= Dataset entries =
== Segment start ==

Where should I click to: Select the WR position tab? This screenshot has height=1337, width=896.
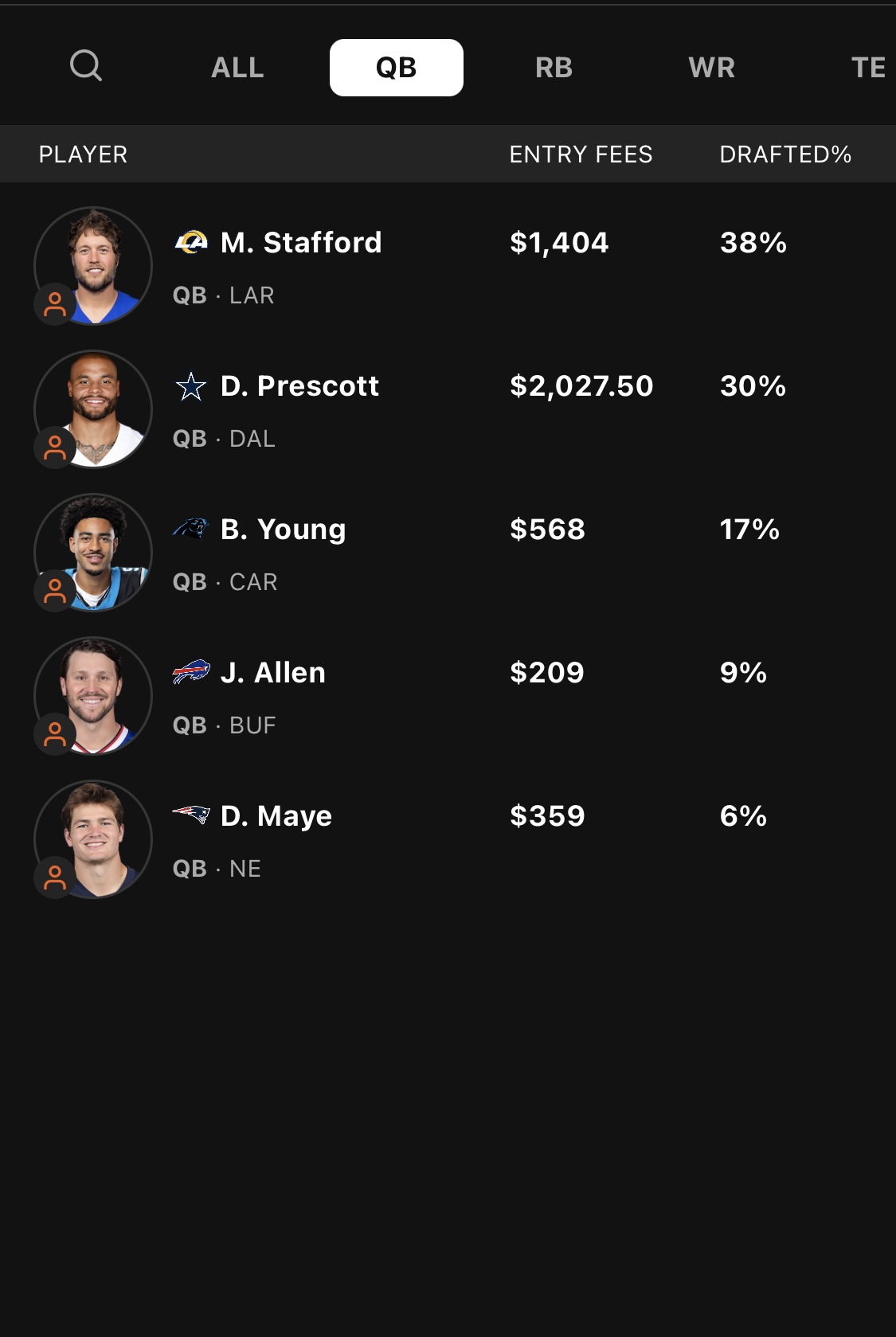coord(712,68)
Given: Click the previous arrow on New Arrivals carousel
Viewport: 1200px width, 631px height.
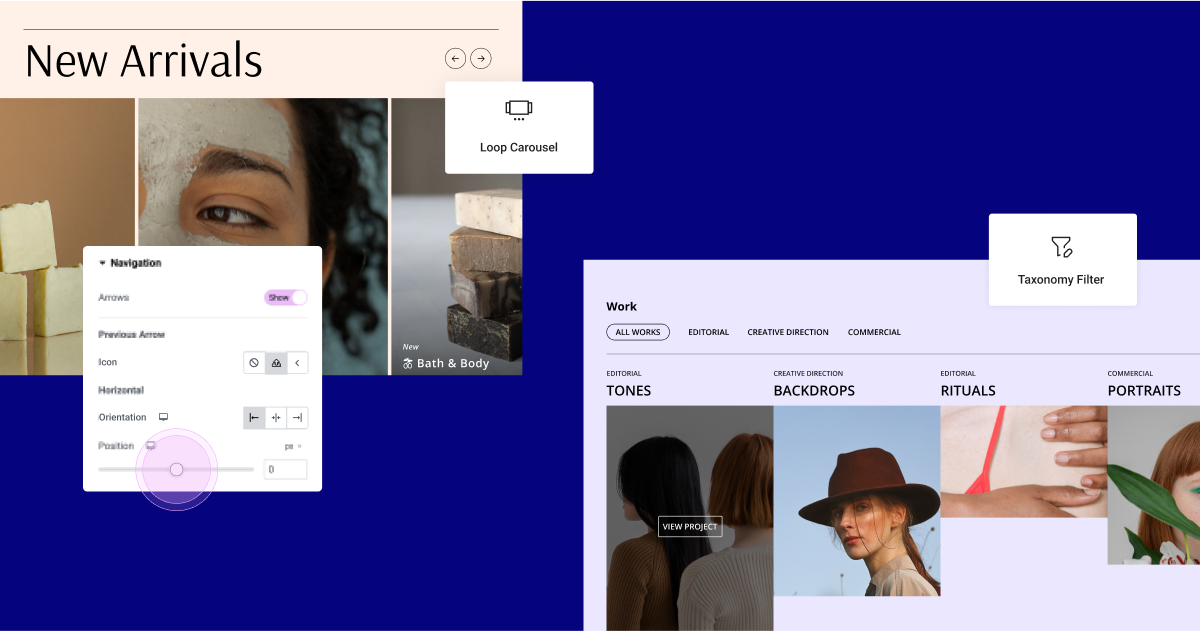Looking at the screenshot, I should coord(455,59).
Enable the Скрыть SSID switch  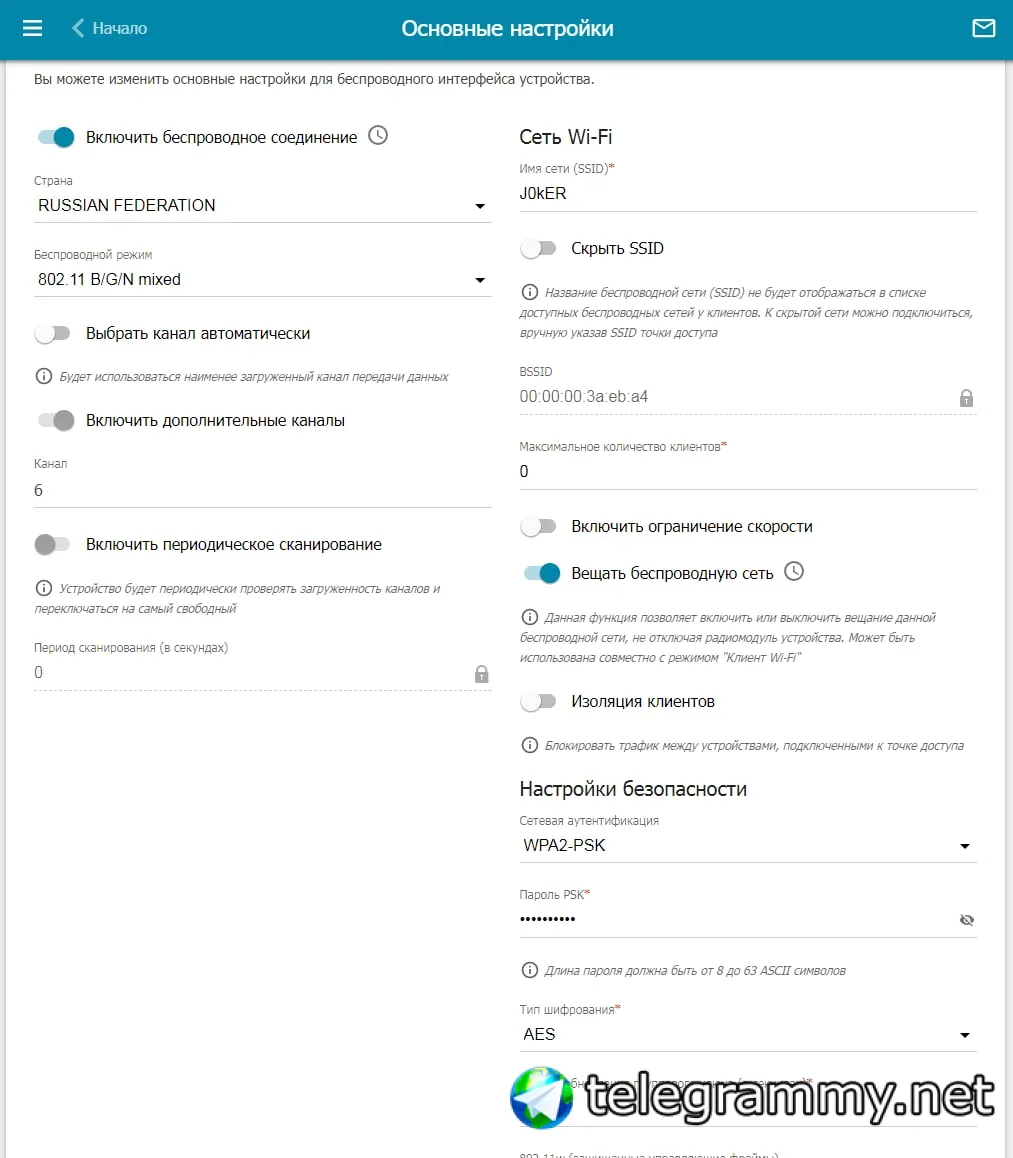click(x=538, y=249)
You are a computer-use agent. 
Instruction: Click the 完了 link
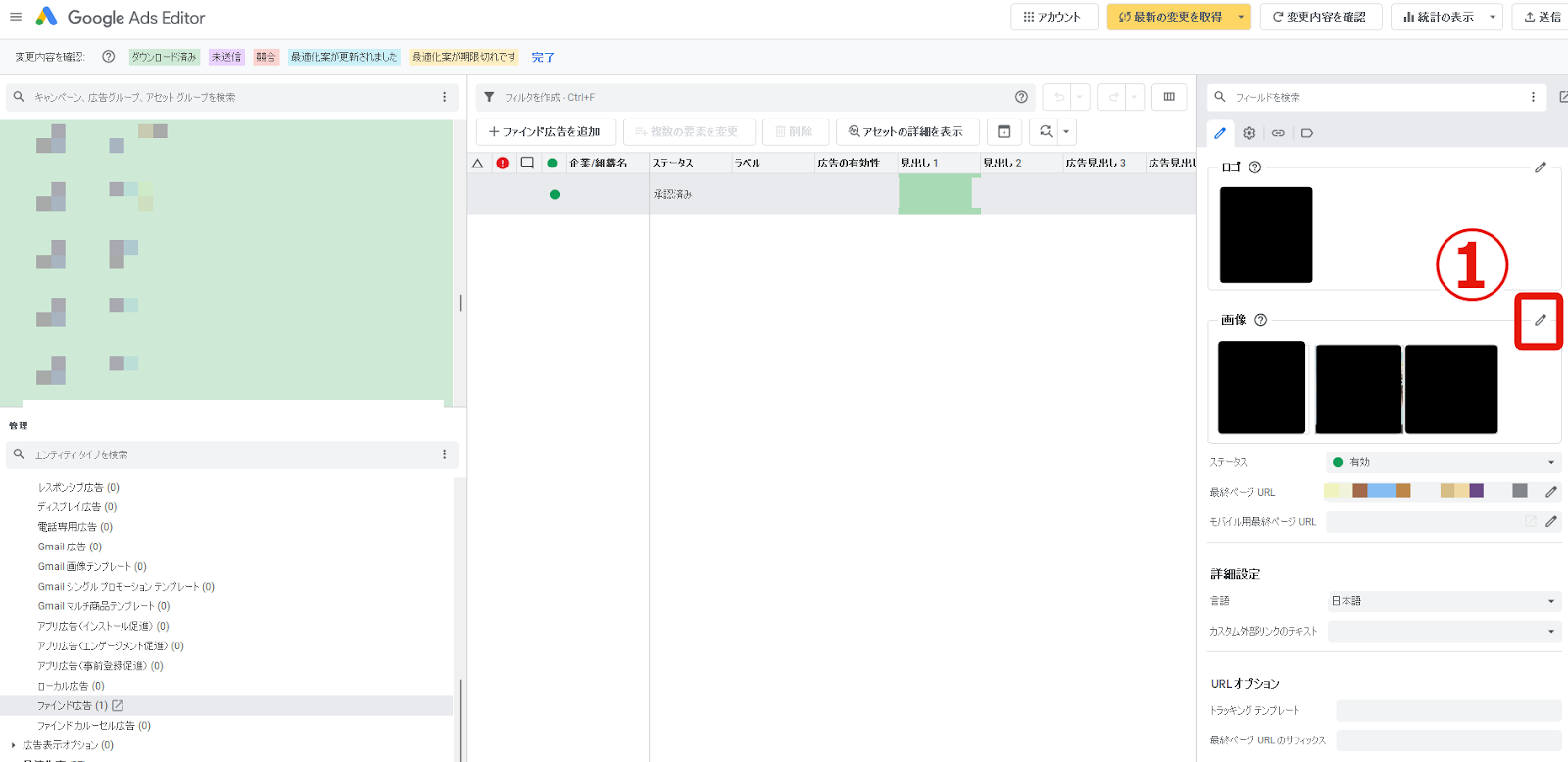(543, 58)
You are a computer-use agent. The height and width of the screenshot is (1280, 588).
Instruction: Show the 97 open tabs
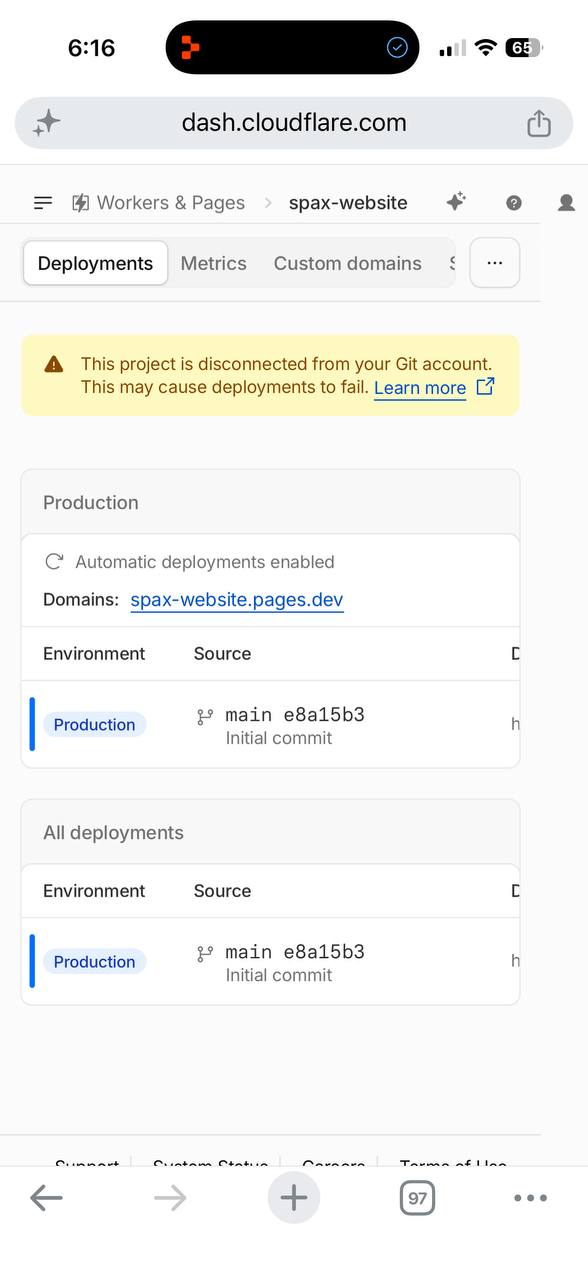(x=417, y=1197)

== Segment end ==

Only one thing is required here: an exact copy of the lines from the one bearing "You are a computer-use agent. The" through the final line above, both included, with pictures left out.

You are a computer-use agent. The height and width of the screenshot is (1280, 588).
Instruction: Show the 97 open tabs
(x=417, y=1197)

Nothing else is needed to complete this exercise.